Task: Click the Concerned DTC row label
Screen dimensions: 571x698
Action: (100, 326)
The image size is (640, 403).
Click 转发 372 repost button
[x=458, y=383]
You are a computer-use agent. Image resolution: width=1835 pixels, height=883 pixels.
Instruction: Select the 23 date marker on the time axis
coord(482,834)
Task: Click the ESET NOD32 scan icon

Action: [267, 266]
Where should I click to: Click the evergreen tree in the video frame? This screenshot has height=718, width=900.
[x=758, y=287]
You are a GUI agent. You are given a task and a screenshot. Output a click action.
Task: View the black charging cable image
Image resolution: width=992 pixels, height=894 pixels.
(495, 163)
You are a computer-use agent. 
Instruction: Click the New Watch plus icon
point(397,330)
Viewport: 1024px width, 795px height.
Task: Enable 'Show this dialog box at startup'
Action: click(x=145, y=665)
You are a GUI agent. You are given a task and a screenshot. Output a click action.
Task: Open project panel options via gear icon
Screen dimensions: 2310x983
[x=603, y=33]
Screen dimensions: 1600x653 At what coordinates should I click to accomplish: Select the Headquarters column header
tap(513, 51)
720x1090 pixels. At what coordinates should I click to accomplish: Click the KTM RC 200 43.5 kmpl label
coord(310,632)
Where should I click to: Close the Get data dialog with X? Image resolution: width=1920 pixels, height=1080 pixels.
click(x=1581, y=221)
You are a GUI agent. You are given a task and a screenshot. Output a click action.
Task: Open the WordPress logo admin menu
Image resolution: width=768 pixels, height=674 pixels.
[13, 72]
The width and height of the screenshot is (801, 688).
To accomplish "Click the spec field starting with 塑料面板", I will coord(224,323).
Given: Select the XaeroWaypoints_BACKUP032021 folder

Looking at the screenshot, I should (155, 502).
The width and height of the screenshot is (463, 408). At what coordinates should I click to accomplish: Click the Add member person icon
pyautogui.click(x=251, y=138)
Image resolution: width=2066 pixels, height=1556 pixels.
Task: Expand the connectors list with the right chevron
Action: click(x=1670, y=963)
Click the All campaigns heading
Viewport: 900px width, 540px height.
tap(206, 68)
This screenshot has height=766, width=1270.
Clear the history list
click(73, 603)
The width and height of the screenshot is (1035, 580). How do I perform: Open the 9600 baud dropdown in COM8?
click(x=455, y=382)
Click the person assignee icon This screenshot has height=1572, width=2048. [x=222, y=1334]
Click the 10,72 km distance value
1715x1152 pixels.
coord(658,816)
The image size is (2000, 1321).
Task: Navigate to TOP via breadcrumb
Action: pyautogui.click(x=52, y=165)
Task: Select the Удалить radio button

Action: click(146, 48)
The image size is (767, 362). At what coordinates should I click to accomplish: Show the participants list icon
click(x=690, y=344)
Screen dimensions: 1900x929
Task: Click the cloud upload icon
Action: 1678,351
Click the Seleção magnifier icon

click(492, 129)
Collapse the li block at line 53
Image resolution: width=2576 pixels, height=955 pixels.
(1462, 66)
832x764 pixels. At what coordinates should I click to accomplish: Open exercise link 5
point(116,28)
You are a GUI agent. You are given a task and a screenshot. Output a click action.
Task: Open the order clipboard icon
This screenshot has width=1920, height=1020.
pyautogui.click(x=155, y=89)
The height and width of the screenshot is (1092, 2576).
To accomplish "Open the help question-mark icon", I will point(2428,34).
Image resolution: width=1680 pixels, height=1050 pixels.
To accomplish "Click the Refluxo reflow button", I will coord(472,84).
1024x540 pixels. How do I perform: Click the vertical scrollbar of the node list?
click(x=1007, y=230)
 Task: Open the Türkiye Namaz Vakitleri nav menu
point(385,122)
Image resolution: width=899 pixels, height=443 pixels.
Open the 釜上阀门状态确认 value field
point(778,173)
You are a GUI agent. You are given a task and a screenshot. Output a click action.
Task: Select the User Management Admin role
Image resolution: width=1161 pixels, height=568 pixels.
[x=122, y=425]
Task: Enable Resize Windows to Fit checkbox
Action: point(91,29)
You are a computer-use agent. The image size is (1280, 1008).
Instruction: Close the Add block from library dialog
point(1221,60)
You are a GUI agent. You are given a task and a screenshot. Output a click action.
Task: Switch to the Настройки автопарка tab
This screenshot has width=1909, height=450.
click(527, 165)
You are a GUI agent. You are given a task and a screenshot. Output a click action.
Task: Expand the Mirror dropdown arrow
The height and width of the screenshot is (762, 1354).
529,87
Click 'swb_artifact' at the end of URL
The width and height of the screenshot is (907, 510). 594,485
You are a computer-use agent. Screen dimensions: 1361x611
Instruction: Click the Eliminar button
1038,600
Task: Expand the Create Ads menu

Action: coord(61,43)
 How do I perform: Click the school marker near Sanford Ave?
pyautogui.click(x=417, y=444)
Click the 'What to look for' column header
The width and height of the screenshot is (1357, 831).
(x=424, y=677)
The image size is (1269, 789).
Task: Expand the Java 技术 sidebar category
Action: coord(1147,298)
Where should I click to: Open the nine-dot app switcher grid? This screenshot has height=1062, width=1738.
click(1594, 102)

----------

Short problem - Write out the part of the listing that opens with the line containing "Image resolution: width=1680" and closes with the line containing "point(778,173)", including both of those lines.

Worked solution -
Image resolution: width=1680 pixels, height=1050 pixels.
To accomplish "Click the Refluxo reflow button", I will coord(472,84).
1024x540 pixels. How do I perform: Click the vertical scrollbar of the node list?
click(x=1007, y=230)
 Task: Open the Türkiye Namaz Vakitleri nav menu
point(385,122)
Image resolution: width=899 pixels, height=443 pixels.
Open the 釜上阀门状态确认 value field
point(778,173)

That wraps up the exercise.